A unique blend of analysis and research that is likely to become a classic work of scholarship on Houston.

PROPHETIC CITY

HOUSTON ON THE CUSP OF A CHANGING AMERICA

A veteran sociologist maps nearly four decades of changes in an urban “bellwether of change.”

“Houston is America on demographic fast-forward,” Klineberg argues in a trailblazing study that draws on 38 years of annual surveys of residents’ views by the Kinder Institute for Urban Research at Rice University, of which the author is the founding director. His strongest evidence includes the “entropy index,” or “how close a given population comes to having equal fourths of Asians, blacks, Hispanics, and Anglos.” As the author notes, “by that measure, the Houston region is virtually tied with the New York metro for the diversity crown.” Yet as the city has predicted and reflected the American shift toward a more multiethnic society, it embodies the nation’s paradoxes. An anti-government, pro-business city, Houston elected the first openly lesbian mayor of a major American city, Annise Parker, in 2009, but voted against guaranteeing equal rights for the LGBTQ community in 2015. The city remains “profoundly segregated,” marked by growing income and educational inequalities. Underlying such realities are region-specific variations on national concerns such as crime, pollution, immigration, traffic congestion, and climate and economic uncertainties. Built on a swampy, bayou-laced, Gulf Coast floodplain, the city is vulnerable to devastating storms like Hurricane Harvey in 2017, and it has an industrial base in petrochemicals, raising “the question of how much longer oil and gas can sustain the Houston economy” as people turn to alternate energy sources.

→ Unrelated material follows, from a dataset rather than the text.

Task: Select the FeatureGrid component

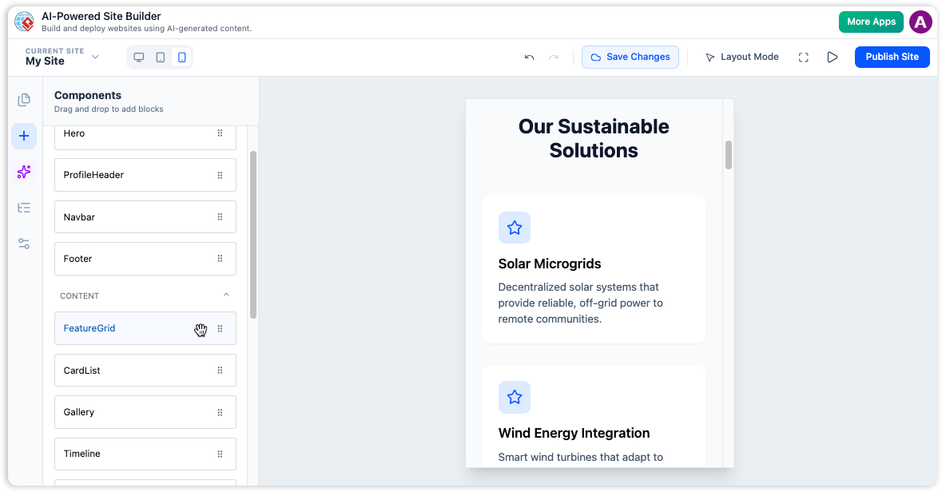Action: click(120, 328)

Although perhaps too optimistic in his conclusion that Houstonians can help to build “a truly successful universal city and nation, the first of its kind in human history,” Klineberg supports his case with a wealth of survey research, interviews with experts, and user-friendly graphs, all of which make this book invaluable for anyone seeking a deep understanding of an underappreciated city.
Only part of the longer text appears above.